Article 88– The Ministry of Economic Affairs and Finance will be duty-bound to submit every six months a report to the Expediency Council and Majlis about article by article and note by note implementation of the law and publicize it for the public information.
Article 89– The law will be exempt from Article (161) of the Law on the Fourth Five-Year Economic, Social and Cultural Development Plan of the Islamic Republic of Iran.
Article 90– If for any reason government sets prices for goods or services of the firms subject to ceding or of other nongovernmental firms below market prices, government will have to specify the difference in set price and the cost price and pay it from government sources in the year the project is implemented or reduce it from the firms’ debt to the Organization of Taxation Affairs to similar amount.
Article 91– Creating more proper conditions for partnership and role of non-governmental sectors in the economic activities.
a. All Majlis commissions can seek and follow the advice of economic activists for investigation of financial bills and plans.
b. All decision making commissions, boards, councils and headquarters in government will seek and follow comments and advices of economic activist in their economic planning.
Government will arrange official recognition of membership of the head or representative of Iran’s Chamber of Commerce, Industries and Mines and the Cooperative Chamber in the economic decision making councils by amending related law or article of association. Henceforth, Head of Iran’s Chamber of Commerce, Industries and Mines and the Cooperative Chamber will as official members be added to the composition of members of the Economy Council, the Forex Reserve Fund Board of Trustees, Foreign Investment Board (concerning the law on attraction of and support for foreign investment) and High Ceding Board (concerning the law on the Third Five-Year Economic, Social, and Cultural Development Plan of the Islamic Republic of Iran).
c. The judiciary will encourage referring economic cases to the arbitration body by taking maximum benefit of the expert capacity of the non-governmental sector for arbitration of the cases and also inspection of economic issues.
d. Iran’s Chamber of Industries, Commerce and Mines and the Cooperative Chamber will as their legal duty as advisor to three branches of government take necessary steps towards reforms of and coordination among economic organizations and seek the views of economic activists, help create an atmosphere of private sector’s constructive collaboration with pillars of government, offer necessary expert-level proposals on economic issues. In line with this, chambers will be responsible for setting up a department in charge of overseeing and following up implementation of general policies of Principle Forty-Four (44) of the Constitution and submitting regular reports to the Supreme Council of Implementation of General Policies of Principle Forty-Four (44) of the Constitution. Moreover, it will draw up draft law on creation of a suitable atmosphere for entrepreneurship and removal of barriers to profession and vocation.
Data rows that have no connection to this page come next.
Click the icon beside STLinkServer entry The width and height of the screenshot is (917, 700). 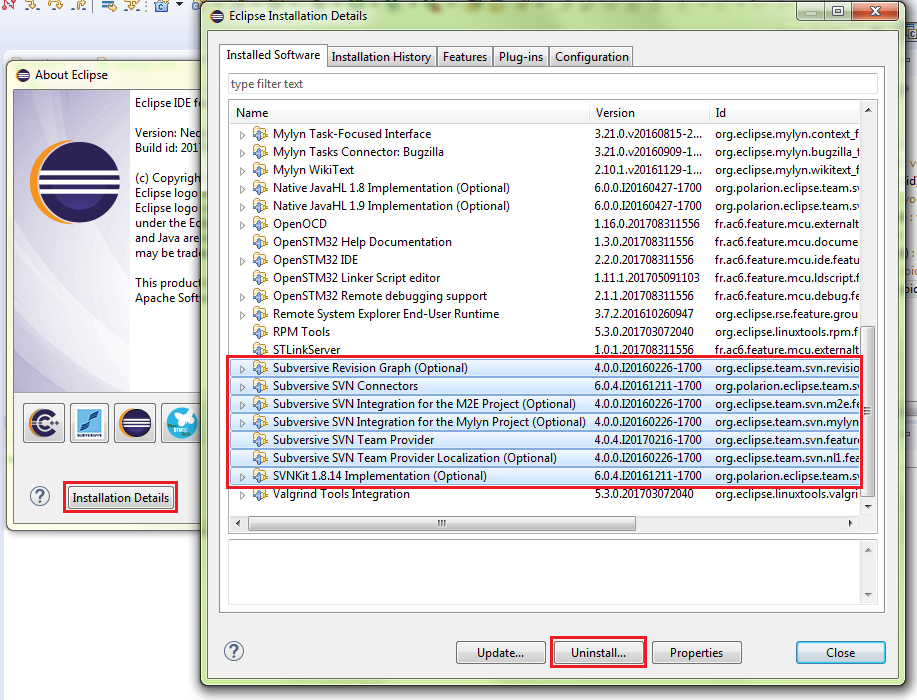click(260, 350)
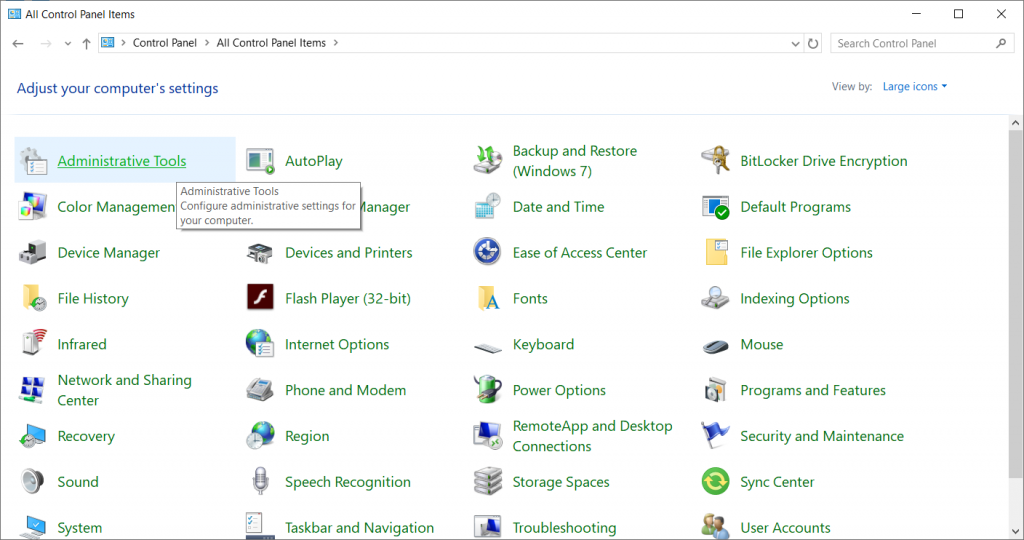Click the refresh button beside the address bar

point(813,44)

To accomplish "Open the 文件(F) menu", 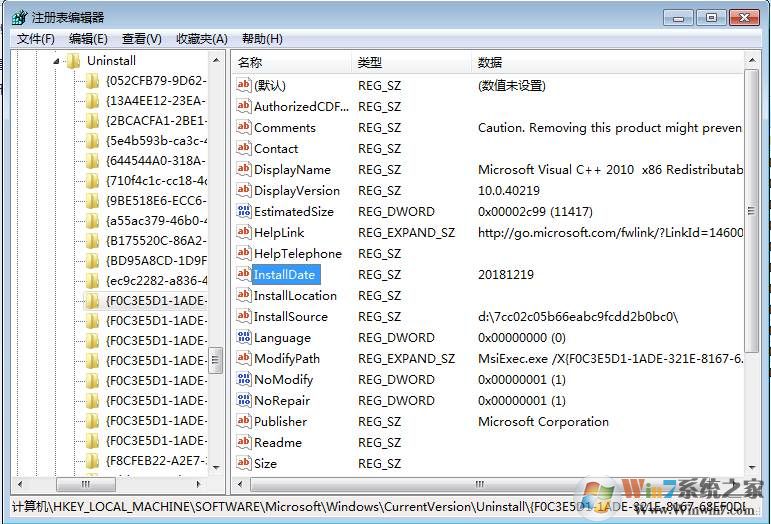I will tap(36, 39).
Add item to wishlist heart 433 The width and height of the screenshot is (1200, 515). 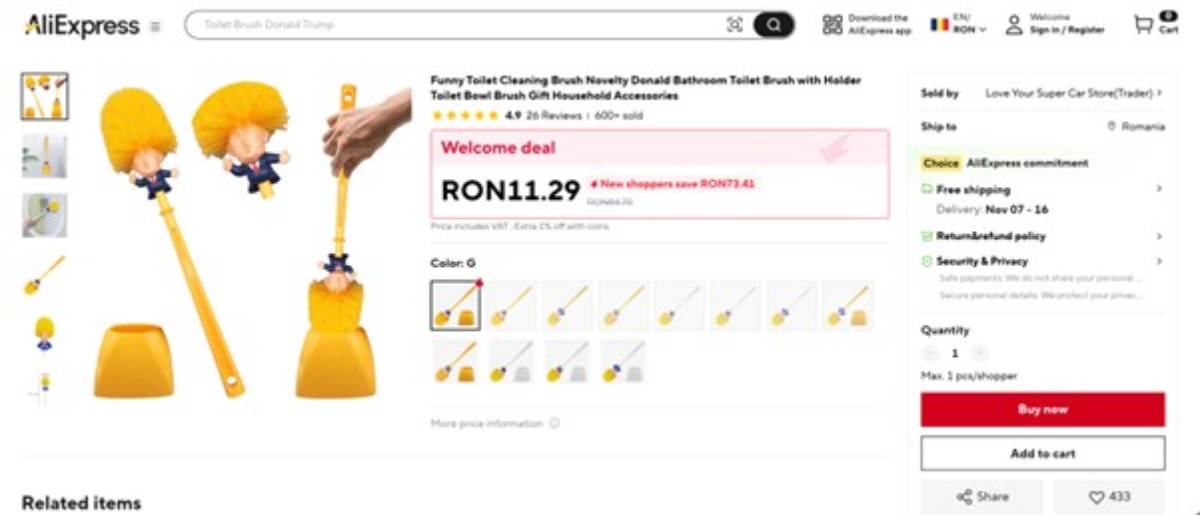tap(1109, 497)
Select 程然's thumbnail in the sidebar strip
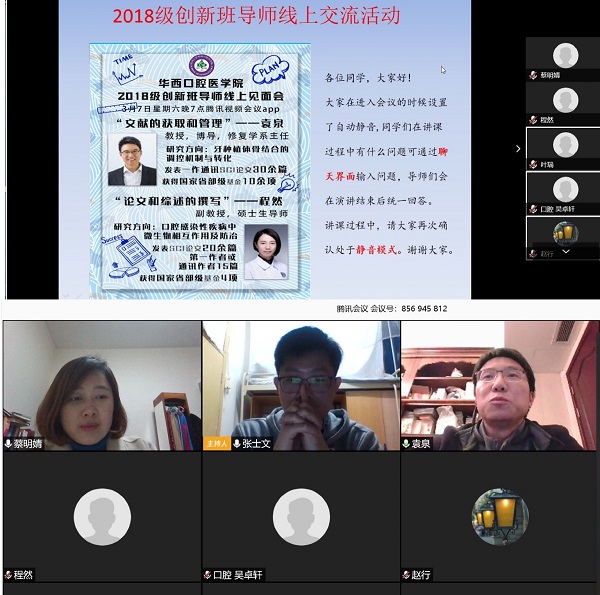 [x=566, y=100]
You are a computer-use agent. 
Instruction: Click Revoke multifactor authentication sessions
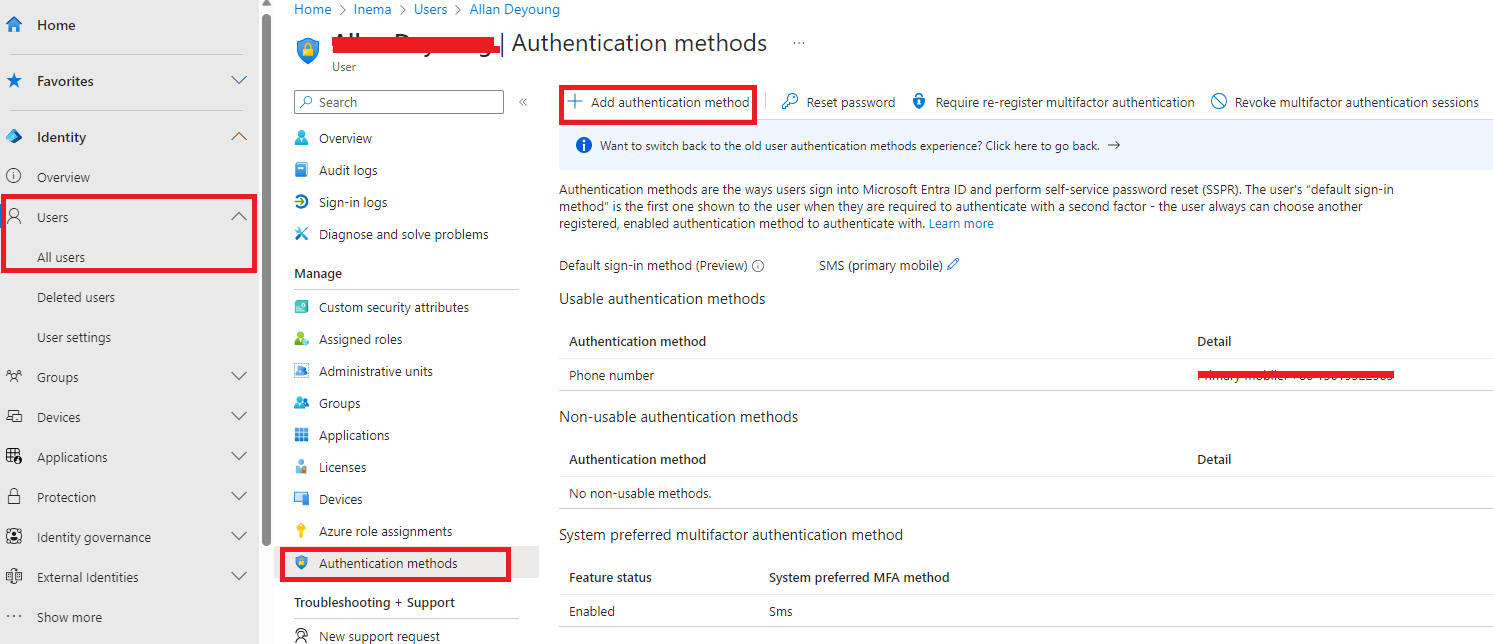point(1345,101)
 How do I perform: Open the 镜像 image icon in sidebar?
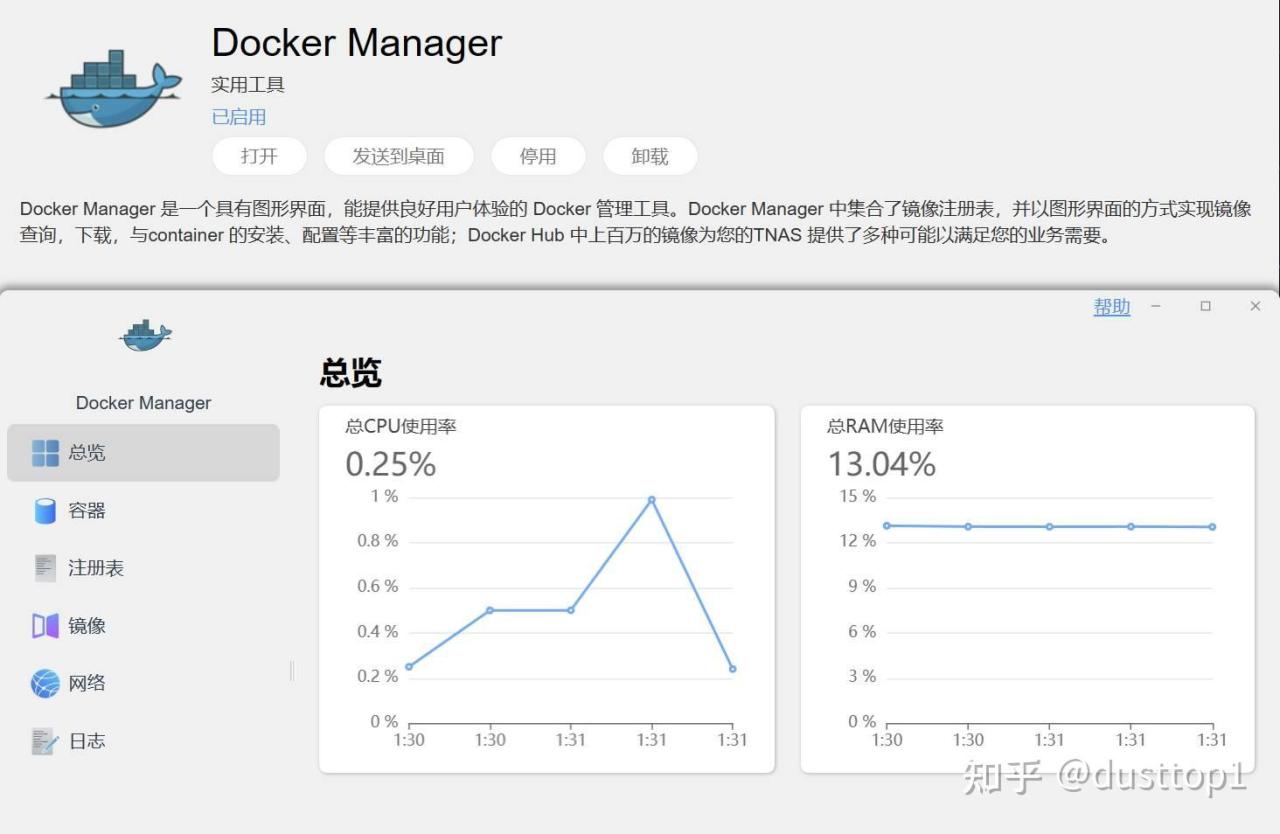(x=45, y=626)
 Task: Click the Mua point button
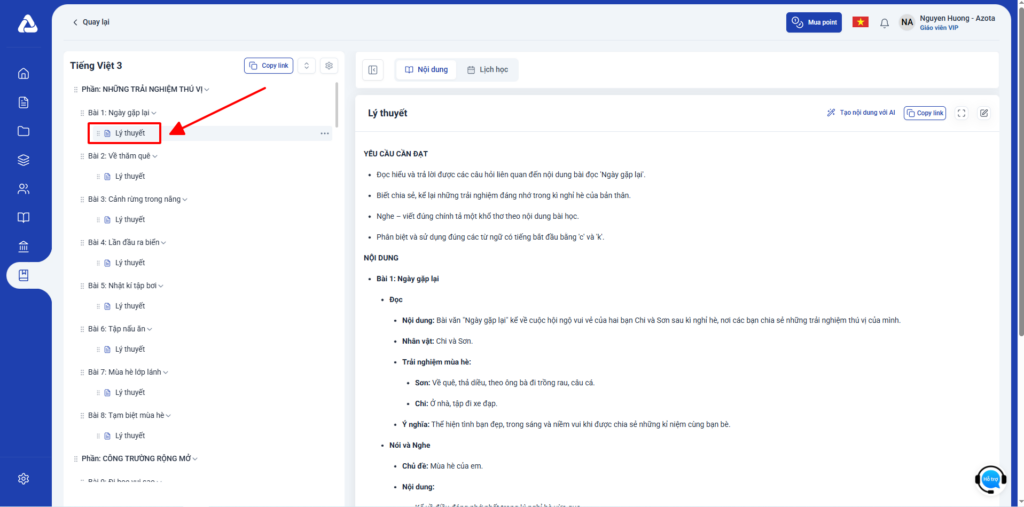pyautogui.click(x=813, y=22)

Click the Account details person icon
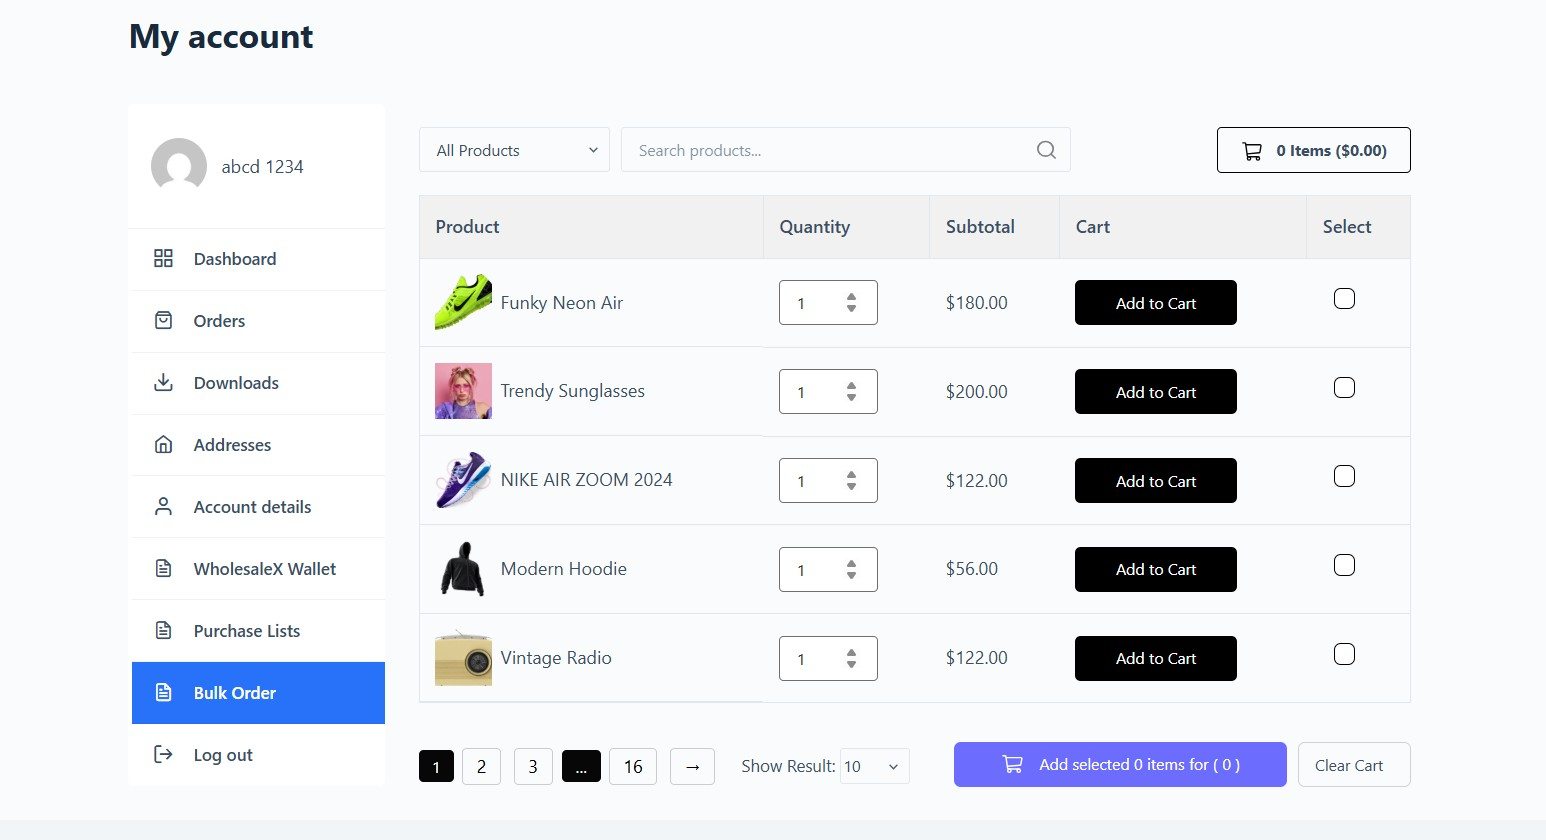163,507
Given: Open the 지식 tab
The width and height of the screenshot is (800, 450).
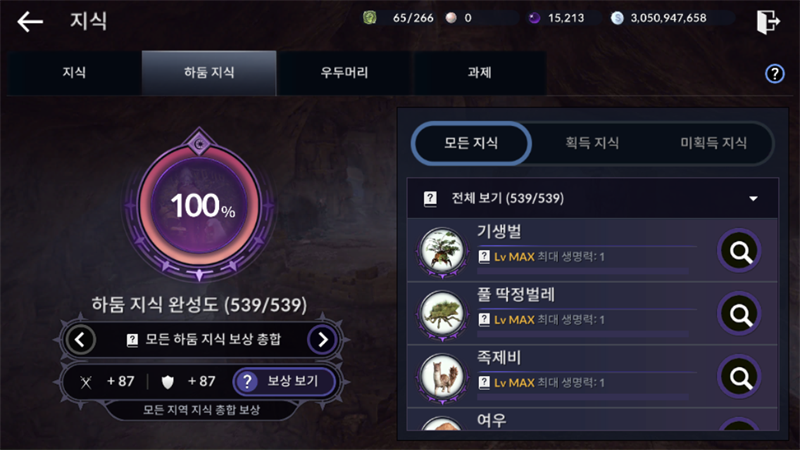Looking at the screenshot, I should pos(74,73).
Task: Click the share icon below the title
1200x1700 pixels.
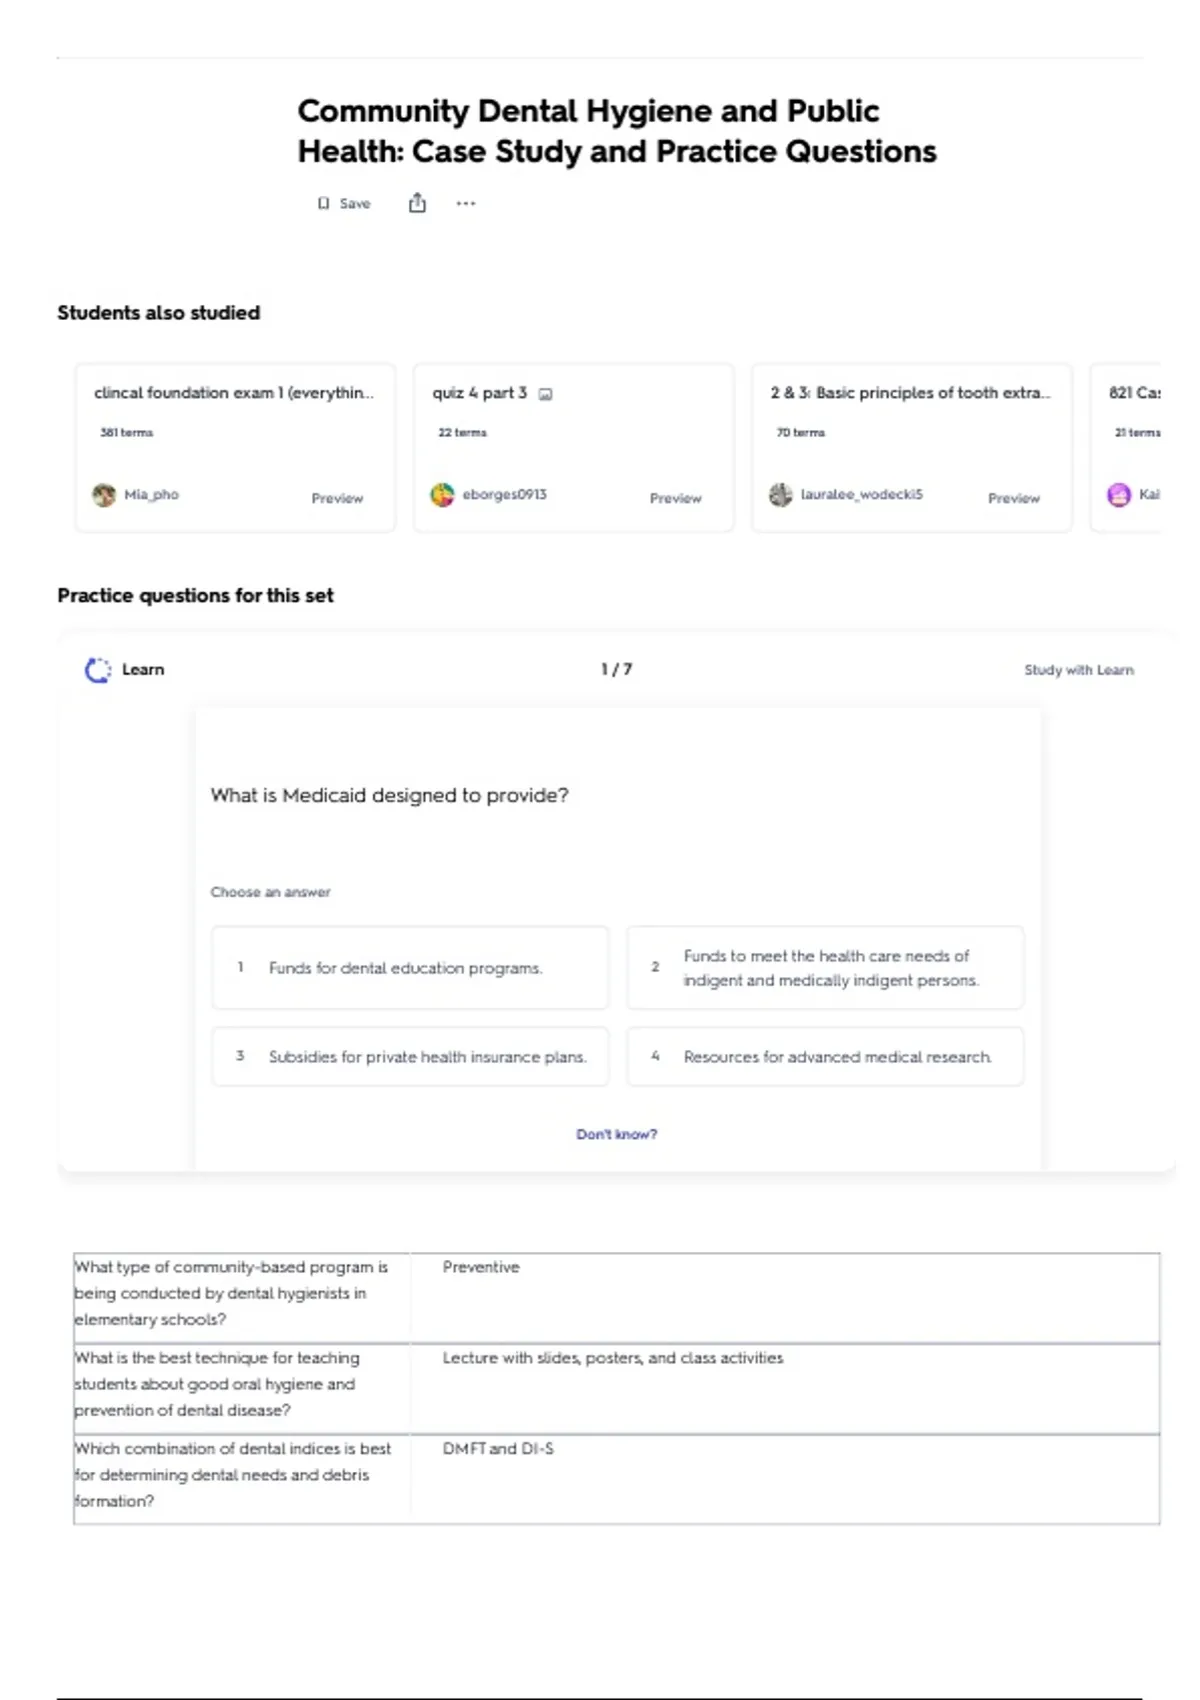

Article 92– From the approval of this law, all laws and regulations contrary to it will be considered null and void and it will be valid as long as it is not considered abolished in subsequent regulations or as long as points or regulations of this law are not explicitly amended and specified by name and intended point.
The said law, which includes 92 articles and 90 notes, was approved in the open session of Majlis on Monday, January 28, 2008, and was recognized as conforming to the interests of the system by the Expediency Council on June 14, 2008.